Based on H.L.’s comment I’m at a loss for just how MacArthur and Sproul became such good friends. One would think that, considering how smart Sproul is, he would have kept his distance from the lightweight MacArthur. Hmmm.

Oh, and if anyone from Pyro’s membership team is watching could you please see that I was sent the latest copy of “Sycophants Monthly” as I don’t have any listing for a Chandtry?

Tom Chantry said...

Well, you know me. I'm a sycopahndt. I bow to John MacArdthur. And I agree with everything Dan Phillidps says.

- Chandtry

RealityCheck said...

Hey, at least you’re in good compandy.


Aaron Snell said...

The irony is, Sproul would probably be first in line to rebuke Mr. Jackson.

Tom Chantry said...

A note on that, Aaron. I only met Sproul (briefly) once. He was speaking in chapel at Westminster West. Keep in mind that among Presbyterians, it is unavoidable that all anyone wanted to hear out of Sproul at a Van Tilian school was some comment on apologetics. In fact, he spoke at length about his apologetic - unashamedly, but entirely without rancor or arrogance. His whole bearing was one of warmth and glad fellowship with common believers in Christ.

Stephen said...

I perceived much sarcasm from Mr Jackson and tried to post a comment piggy-backing on it last night but it appears it got lost in cyber-space. Presumably flagged for spam because I had several veiled links to theologians/pop-culture icons, a play on John vs. R.C.

Anyway, really people? solipsistic, sycophants, hubris, "tug at the robes", more fully equipped, calling Johnny Mac a "lightweight theologian" (people can call him arrogant or disagree with him, but I've never heard lightweight) .... I was laughing halfway through his comment and am still laughing.

RealityCheck said...

I have never met Sproul but, as I said in my first post, I have always appreciated him, meaning, not just his teaching but how he teaches. He has always seemed to be an extremely humble man, quick to laugh and only showing anger when he (like MacArthur) believes the Truth is under attack. Such righteous anger is not only to be praised and encouraged but one has to seriously question why so many professing Christians have such a problem with it.

trogdor said...

H.L. Jackson should've posted that as @FakeSanePerson to get in on the previous post's action. Dude, absolutely hilarious. Keep the comedy coming!

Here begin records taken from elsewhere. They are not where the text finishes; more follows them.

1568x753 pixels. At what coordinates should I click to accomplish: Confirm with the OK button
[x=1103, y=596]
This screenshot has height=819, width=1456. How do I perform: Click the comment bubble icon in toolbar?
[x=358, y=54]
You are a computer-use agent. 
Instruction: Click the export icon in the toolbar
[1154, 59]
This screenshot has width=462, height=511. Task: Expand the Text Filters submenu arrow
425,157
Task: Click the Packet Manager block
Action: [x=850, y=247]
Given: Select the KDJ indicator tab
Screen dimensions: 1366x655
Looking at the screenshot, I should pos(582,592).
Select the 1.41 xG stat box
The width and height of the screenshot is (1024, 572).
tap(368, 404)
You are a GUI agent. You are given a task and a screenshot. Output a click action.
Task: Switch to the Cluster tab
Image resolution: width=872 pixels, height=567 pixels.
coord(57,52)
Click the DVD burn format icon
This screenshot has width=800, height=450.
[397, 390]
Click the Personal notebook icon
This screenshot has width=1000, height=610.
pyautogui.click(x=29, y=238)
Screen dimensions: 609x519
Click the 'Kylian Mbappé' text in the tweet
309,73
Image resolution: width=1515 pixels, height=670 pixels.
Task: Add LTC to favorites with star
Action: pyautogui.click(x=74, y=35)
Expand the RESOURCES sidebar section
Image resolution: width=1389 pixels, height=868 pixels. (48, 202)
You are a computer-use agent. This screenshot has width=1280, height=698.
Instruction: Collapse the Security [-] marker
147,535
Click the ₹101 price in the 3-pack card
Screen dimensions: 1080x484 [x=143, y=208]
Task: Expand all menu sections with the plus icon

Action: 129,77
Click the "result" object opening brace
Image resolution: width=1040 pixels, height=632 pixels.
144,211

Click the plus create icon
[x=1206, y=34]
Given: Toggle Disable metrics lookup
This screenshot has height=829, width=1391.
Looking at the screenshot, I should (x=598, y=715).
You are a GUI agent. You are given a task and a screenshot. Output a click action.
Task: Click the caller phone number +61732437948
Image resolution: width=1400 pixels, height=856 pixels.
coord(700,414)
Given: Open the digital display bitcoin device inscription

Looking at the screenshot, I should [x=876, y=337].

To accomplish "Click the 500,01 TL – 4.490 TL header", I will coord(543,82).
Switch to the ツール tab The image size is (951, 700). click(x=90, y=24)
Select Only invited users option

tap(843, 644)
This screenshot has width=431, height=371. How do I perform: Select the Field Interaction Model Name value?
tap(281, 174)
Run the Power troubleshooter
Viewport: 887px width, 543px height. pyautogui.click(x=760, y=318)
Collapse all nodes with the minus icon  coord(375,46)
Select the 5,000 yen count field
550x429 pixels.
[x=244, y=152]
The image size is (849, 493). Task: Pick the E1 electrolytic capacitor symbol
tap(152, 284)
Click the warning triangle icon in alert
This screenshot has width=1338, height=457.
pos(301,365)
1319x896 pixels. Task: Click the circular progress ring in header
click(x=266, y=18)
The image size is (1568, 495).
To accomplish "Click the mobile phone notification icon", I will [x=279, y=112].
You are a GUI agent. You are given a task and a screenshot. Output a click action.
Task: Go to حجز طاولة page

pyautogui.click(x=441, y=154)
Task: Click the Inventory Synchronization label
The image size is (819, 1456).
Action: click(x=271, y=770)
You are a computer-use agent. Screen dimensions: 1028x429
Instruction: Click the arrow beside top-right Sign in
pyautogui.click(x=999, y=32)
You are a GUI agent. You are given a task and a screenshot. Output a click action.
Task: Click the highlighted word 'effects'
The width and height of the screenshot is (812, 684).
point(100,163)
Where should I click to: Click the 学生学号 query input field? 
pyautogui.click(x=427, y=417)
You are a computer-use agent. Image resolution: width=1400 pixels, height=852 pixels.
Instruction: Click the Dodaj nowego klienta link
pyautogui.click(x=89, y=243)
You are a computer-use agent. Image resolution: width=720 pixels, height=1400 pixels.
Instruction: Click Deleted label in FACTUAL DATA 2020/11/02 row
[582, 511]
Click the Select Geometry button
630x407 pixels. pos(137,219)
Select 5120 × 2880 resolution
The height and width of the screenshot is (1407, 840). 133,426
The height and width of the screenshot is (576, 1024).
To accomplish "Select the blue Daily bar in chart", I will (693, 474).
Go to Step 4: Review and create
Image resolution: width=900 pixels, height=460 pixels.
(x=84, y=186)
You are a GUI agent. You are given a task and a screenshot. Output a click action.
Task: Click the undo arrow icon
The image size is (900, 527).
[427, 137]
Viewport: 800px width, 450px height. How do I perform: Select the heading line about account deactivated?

So yeah, I've been reading Sproul's Romans book, and totally love it. Can't wait to get to Acts. You can definitely tell it's basically a sermon collection rather than commentary proper, but that's not necessarily a bad thing. You don't get three-page discourses on the proper translation of an obscure verb tense, but you get a lot more accessible teaching and practical exhortation. It's challenging and deep without being overwhelming - really good for a lay-level commentary, I think.

Can't wait to read his Acts, and the others in the series.